#### Provided text:
- Opening Delimiter -

Skip to content

DAVINTLAB/DATASUSAnalytics

Folders and files

NameName
Last commit message
Last commit date

Latest commit

 

History

30 Commits
 
 
 
 
 
 
 
 

Repository files navigation

Text-to-SQL Datasus Agent Evaluation

Evaluation of Text-to-SQL agent performance on Brazilian healthcare data (DATASUS/SIH-RS) using LLaMA 3.1:8b.

Overview

Dataset: 59 ground truth queries across three difficulty levels

  • EASY (25): Single table, basic filters, COUNT operations
  • MEDIUM (19): Multi-table JOINs, GROUP BY, aggregations
  • HARD (15): Complex JOINs, subqueries, mortality calculations

Model: Ollama LLaMA 3.1:8b Evaluation Date: November 3, 2025 Total Execution Time: 531.1s (9.0s avg per query)

- Closing Delimiter -

#### Work order:
Name every difficulty level in the Text-to-SQL evaluation page and give its count of ground truth queries.

#### Dataset items:

- Opening Delimiter -

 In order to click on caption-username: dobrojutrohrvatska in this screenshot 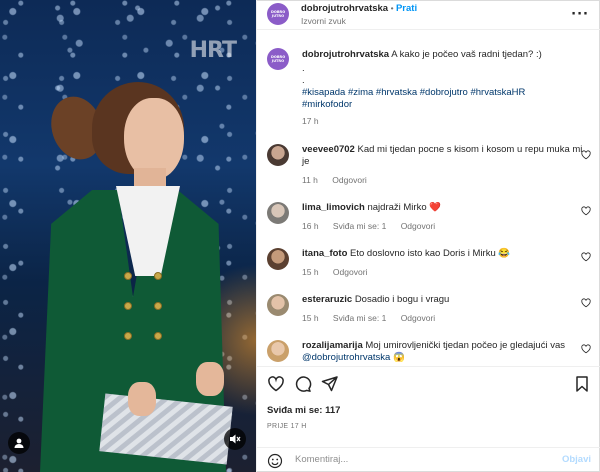, I will do `click(346, 54)`.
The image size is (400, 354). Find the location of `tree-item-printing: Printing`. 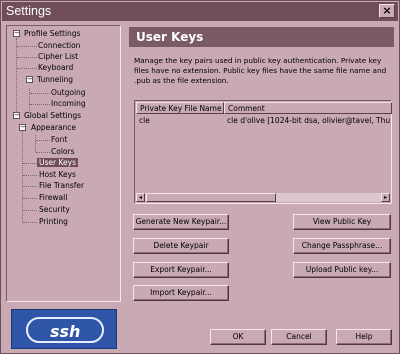

tree-item-printing: Printing is located at coordinates (54, 222).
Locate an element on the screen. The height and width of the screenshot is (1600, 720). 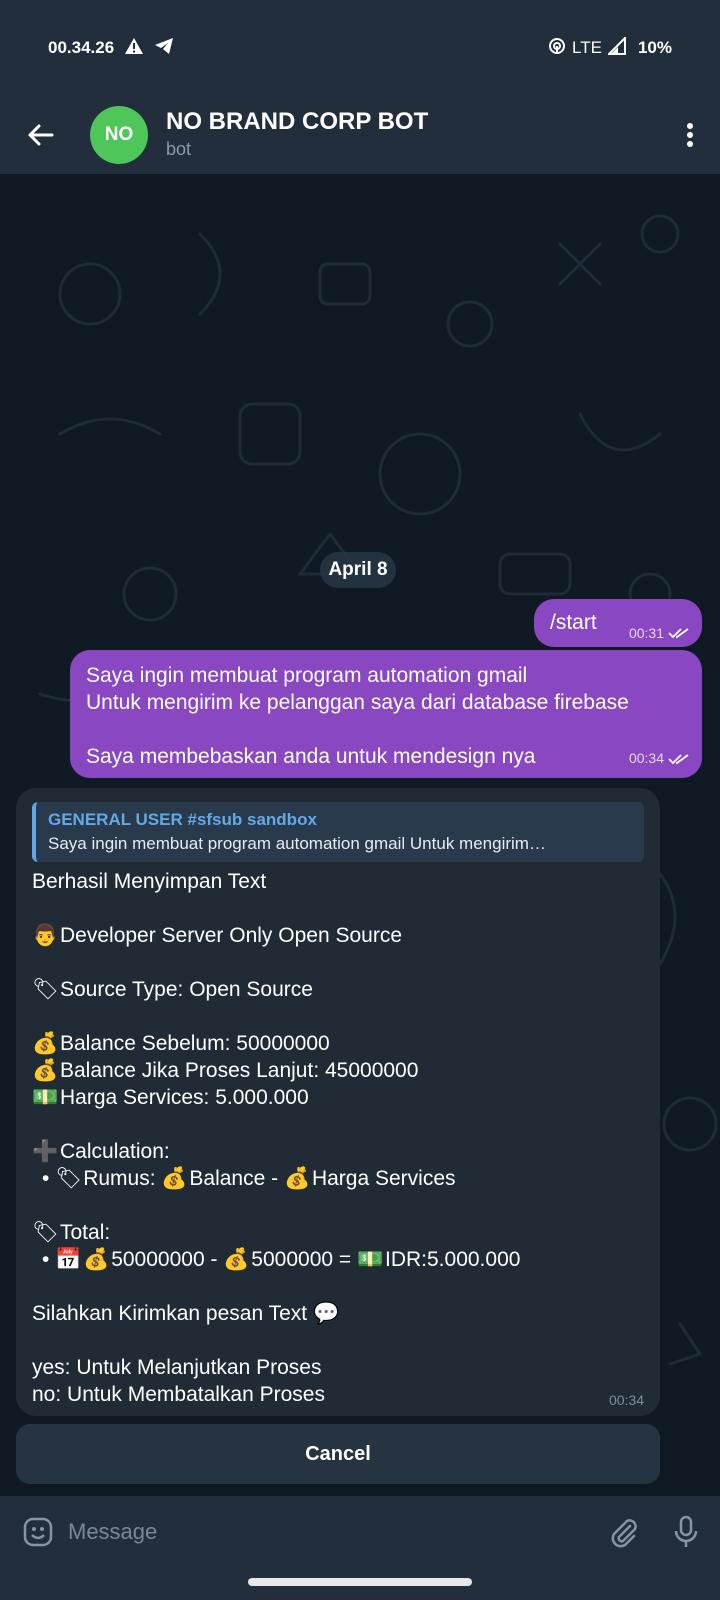
chat-header: NO NO BRAND CORP BOT bot is located at coordinates (360, 135).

- Closing Delimiter -

#### Task response:
- EASY: 25
- MEDIUM: 19
- HARD: 15